A Solemn Farwell: Air Crews Pose For Commemorative Photo As Aerial Search For MH370 Ends (PICTURE)

The aerial search for surface wreckage from missing Malaysia Airlines flight MH370 officially ended on Wednesday.

Ships have also moved out of the area of the Indian Ocean where the doomed airliner is thought to have crashed.

Multinational air-crew and aircraft involved in operation Southern Indian Ocean assembled for a photo at RAAF Base Pearce, in Perth, Western Australia

Crews from the seven nations involved in the air search – Australia, New Zealand, the United States, South Korea, Malaysia and China – today posed for a final commemorative photograph at Perth’s RAAF Base in Pearce, Western Australia.

Some personnel traded military patches and mulled over their disappointment in not finding the Boeing 777 during the ceremony, CNN writes.

The flight, bound for Beijing from Kuala Lumpur, had 239 people on board when it disappeared on 8 March.

Electronic signals consistent with transmissions from a black box were detected earlier this month, narrowing the search to that remote patch of sea.

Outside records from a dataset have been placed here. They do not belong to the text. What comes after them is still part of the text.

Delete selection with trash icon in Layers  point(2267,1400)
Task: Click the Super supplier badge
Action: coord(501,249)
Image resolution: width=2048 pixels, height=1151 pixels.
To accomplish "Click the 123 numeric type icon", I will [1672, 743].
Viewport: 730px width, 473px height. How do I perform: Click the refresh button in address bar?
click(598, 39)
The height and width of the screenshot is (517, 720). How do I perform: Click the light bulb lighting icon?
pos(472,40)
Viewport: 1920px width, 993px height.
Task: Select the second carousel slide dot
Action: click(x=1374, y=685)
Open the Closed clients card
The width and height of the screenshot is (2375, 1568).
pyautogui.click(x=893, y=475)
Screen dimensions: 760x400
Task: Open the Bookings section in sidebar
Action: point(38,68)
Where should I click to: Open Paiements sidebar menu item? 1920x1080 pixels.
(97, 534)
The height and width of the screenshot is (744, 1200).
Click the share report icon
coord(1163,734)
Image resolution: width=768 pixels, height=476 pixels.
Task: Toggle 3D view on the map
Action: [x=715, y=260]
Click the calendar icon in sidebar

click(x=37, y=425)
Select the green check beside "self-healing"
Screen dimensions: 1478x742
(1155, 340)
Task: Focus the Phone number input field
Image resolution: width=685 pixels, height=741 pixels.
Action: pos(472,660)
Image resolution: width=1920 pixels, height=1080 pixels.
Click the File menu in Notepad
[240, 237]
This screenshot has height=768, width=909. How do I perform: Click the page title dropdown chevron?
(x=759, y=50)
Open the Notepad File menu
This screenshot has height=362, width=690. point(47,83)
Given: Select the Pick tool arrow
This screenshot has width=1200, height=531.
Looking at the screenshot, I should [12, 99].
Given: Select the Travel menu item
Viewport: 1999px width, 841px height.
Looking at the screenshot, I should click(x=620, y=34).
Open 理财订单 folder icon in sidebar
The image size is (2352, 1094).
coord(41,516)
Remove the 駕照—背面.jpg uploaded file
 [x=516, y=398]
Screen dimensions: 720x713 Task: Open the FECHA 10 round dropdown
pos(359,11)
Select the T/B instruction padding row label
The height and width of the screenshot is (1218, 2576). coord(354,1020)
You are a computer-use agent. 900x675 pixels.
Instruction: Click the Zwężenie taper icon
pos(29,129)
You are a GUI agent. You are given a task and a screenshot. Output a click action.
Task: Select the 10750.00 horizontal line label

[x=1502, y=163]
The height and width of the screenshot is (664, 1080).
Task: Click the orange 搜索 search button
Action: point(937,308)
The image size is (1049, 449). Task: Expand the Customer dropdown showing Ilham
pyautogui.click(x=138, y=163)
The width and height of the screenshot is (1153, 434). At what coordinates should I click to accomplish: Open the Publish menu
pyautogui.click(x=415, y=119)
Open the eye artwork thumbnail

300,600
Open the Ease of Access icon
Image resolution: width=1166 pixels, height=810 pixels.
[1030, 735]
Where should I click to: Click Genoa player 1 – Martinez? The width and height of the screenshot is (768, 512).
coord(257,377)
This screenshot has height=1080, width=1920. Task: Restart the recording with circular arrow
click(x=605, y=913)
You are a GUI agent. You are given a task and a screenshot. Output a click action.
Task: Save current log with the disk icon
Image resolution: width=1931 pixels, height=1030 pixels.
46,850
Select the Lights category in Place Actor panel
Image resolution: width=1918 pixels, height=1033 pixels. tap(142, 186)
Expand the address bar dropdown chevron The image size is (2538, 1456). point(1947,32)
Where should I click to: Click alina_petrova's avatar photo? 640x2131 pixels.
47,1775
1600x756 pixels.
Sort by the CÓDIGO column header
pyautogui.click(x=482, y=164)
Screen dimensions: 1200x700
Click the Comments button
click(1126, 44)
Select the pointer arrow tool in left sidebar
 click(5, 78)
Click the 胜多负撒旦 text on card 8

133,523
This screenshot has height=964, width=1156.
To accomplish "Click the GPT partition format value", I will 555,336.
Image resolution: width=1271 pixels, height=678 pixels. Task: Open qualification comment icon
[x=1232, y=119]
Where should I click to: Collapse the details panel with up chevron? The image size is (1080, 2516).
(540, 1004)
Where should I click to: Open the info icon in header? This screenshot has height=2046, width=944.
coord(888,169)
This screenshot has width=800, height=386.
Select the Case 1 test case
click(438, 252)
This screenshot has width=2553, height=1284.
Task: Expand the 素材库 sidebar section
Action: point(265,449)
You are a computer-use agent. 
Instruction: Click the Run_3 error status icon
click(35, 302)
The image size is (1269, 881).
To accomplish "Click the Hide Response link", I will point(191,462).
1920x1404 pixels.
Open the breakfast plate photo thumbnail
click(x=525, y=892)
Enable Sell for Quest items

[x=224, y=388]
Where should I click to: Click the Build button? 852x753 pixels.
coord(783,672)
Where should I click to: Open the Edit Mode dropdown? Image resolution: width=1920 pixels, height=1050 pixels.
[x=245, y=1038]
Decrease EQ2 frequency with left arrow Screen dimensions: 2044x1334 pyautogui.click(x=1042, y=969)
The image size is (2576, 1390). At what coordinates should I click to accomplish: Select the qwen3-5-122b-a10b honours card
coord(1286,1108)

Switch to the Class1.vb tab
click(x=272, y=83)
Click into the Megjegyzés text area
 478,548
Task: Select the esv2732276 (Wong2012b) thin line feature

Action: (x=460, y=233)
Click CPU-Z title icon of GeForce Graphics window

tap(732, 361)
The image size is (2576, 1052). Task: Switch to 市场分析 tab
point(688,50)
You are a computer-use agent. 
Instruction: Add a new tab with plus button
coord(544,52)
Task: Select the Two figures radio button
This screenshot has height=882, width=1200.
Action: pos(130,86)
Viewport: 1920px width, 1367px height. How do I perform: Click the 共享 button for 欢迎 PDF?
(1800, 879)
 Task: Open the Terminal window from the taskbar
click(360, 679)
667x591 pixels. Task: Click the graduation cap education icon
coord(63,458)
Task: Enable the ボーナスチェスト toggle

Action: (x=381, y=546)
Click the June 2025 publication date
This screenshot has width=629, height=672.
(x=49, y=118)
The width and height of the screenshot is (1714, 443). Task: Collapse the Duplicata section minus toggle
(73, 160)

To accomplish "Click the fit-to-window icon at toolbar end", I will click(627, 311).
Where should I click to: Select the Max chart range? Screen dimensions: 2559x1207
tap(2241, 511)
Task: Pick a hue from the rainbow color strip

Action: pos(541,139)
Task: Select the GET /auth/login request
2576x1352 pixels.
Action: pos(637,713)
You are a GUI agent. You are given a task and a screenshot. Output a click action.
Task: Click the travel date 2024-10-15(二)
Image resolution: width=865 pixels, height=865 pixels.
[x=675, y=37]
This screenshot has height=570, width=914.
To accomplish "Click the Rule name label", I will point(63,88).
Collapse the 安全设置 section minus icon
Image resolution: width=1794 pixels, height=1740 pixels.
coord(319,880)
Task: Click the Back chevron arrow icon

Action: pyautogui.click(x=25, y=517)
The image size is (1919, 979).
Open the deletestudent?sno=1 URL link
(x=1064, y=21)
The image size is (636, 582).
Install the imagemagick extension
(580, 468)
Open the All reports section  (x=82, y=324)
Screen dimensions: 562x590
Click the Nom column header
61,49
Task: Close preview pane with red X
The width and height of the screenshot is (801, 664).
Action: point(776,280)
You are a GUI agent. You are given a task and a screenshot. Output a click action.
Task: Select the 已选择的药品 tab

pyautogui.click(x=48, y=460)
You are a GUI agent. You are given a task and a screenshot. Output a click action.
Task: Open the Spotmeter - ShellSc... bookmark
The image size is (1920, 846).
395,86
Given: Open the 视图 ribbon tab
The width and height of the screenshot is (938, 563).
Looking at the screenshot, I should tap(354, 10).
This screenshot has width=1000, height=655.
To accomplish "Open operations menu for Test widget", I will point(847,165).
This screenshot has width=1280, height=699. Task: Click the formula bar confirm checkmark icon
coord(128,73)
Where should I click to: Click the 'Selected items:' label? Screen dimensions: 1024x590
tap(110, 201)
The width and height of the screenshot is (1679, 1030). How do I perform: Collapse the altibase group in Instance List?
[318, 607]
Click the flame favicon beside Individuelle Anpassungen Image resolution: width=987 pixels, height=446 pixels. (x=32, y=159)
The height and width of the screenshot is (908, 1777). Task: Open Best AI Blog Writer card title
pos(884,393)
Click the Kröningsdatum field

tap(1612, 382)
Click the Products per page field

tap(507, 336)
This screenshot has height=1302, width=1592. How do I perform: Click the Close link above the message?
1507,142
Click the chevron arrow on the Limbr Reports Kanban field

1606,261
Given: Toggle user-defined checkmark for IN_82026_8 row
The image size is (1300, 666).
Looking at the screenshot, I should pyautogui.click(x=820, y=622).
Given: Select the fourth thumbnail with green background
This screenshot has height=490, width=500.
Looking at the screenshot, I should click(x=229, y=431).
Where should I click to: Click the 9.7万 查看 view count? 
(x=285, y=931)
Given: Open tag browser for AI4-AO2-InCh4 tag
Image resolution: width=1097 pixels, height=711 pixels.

The crews have flown daily search missions out to the southern Indian Ocean during the hunt for the missing Malaysia Airlines aircraft

The hunt for the Malaysia Airlines plane, now missing for 54 days, will continue underwater, and could take many more months, Tony Abbott told a Canberra press conference on Monday.

It is "highly unlikely" debris from the missing flight MH370 will ever be found floating on the ocean surface, he admitted.

An underwater drone called Bluefin-21 is currently being deployed to search for debris on the floor of the Indian Ocean.

The drone uses side-scan sonar and covers areas of up to 40 square kilometres at a depth of 4,500 meters.